China Crude Inventory Shrinking | Financial Tribune
The great oil glut of 2020 may have already peaked in the world’s biggest crude importer.
Crude inventories in China have shrunk in recent weeks after rising to record levels, according to analysts and satellite observations. Supplies have been drawn out of storage as refineries ramp up operations to meet rising demand from an economy emerging from lockdown.
Inventories drawing in the world’s biggest importer is an early sign that rebalancing may have begun in the global oil market after an epic collapse in demand, according to Morgan Stanley, Bloomberg reported.
Stockpiles dwindled even as oil imports in April increased from the previous month, according to customs data.
“The combination of inventories falling and strong imports implies really solid refining activity,” said Geoffrey Craig, an analyst with Ursa Space Systems Inc., which uses synthetic aperture radar to track storage tank fills.

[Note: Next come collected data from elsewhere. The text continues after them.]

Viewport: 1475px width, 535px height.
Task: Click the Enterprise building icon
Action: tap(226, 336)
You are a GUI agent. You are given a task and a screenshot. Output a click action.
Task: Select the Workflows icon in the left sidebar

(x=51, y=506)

“You saw them build aggressively in late February and into the end of March, and since then they’ve absolutely plateaued and have come off a bit.”

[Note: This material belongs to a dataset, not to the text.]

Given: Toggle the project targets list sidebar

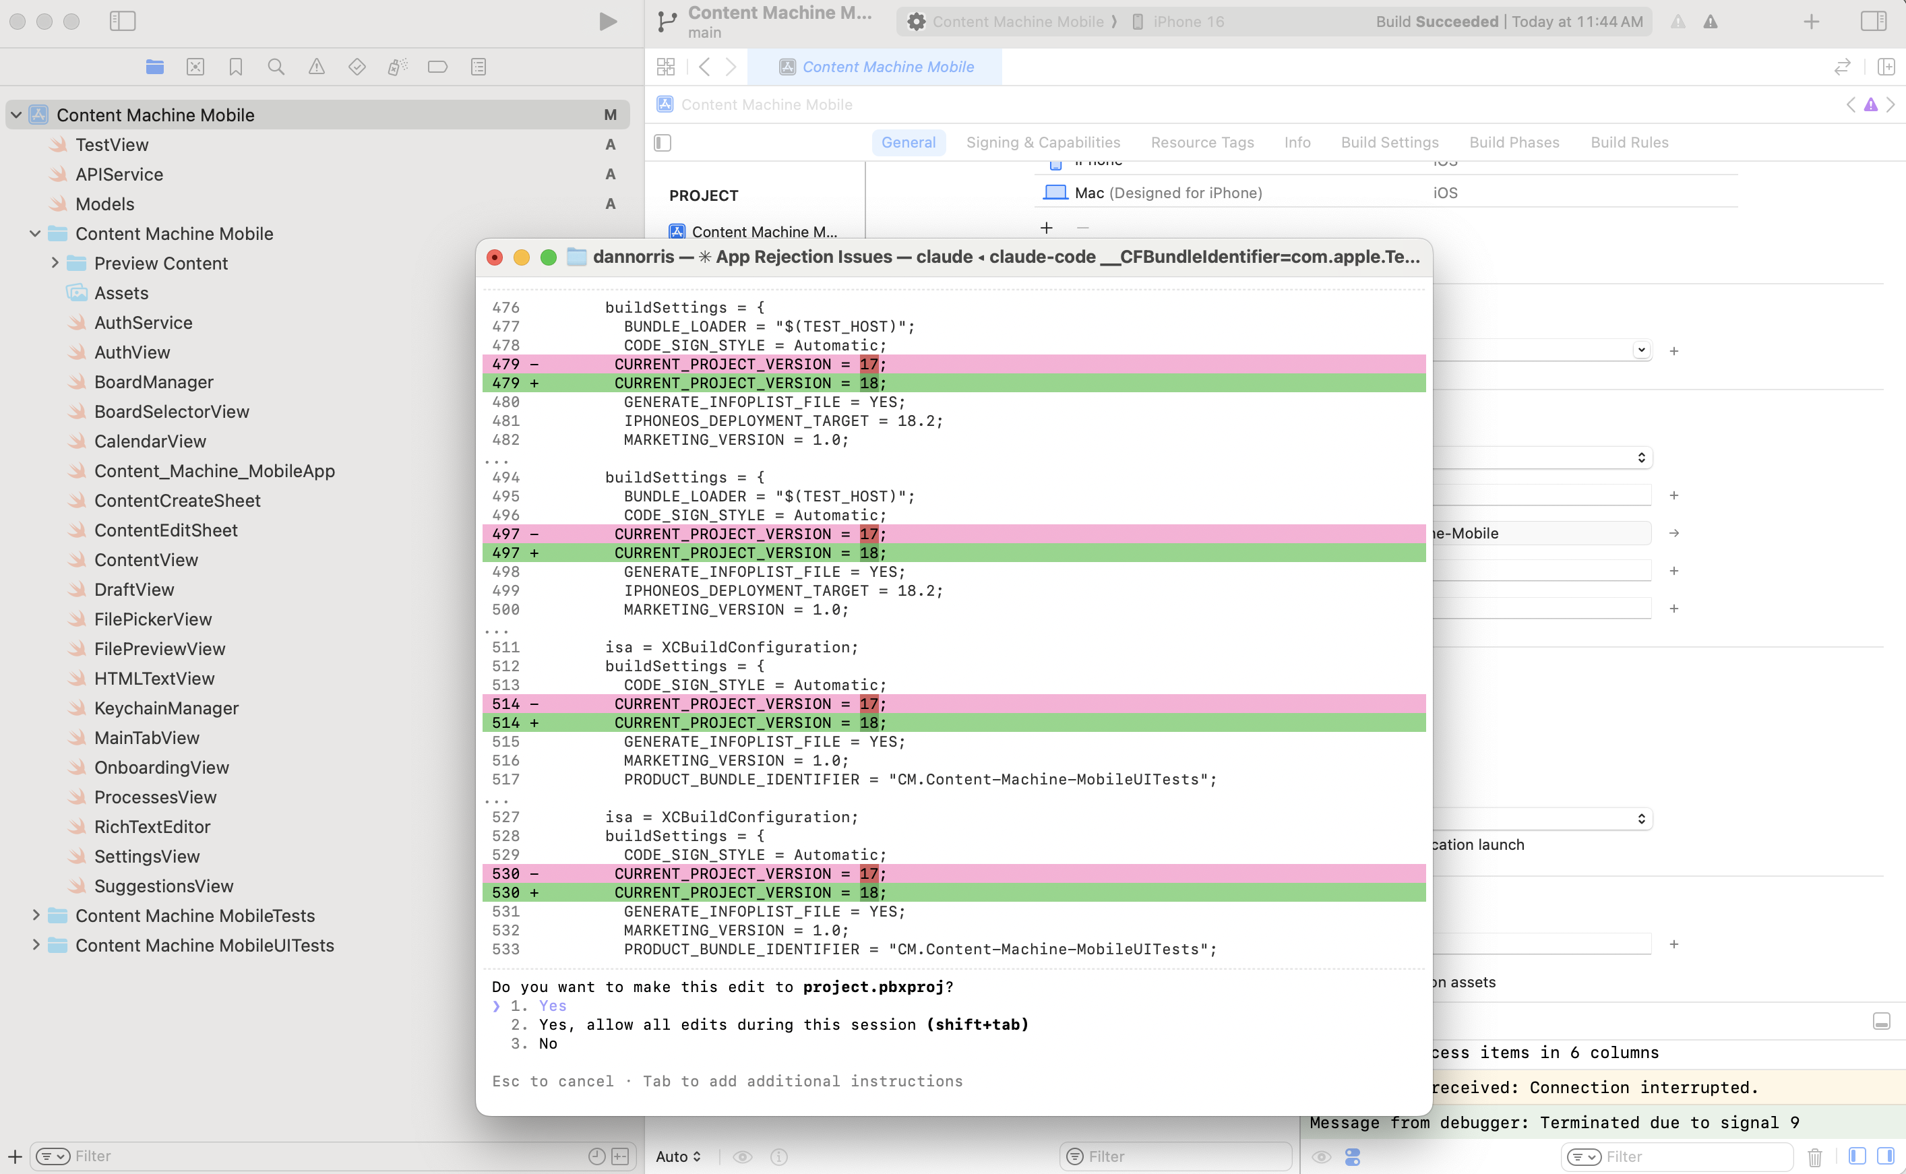Looking at the screenshot, I should [x=662, y=143].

Refiners are drawing oil out of inventory to process into gasoline and diesel as traffic once again snarls China’s cities following the lockdown earlier this year to halt the spread of the coronavirus.
Even as driving demand dries up in the rest of the world, rush hours from Beijing to Shenzhen at the end of last month are busier than they were in the same period last year.
Meanwhile subway ridership remained about 50% below pre-virus levels in Beijing and about 30% below in Shanghai, according to data compiled by Bloomberg.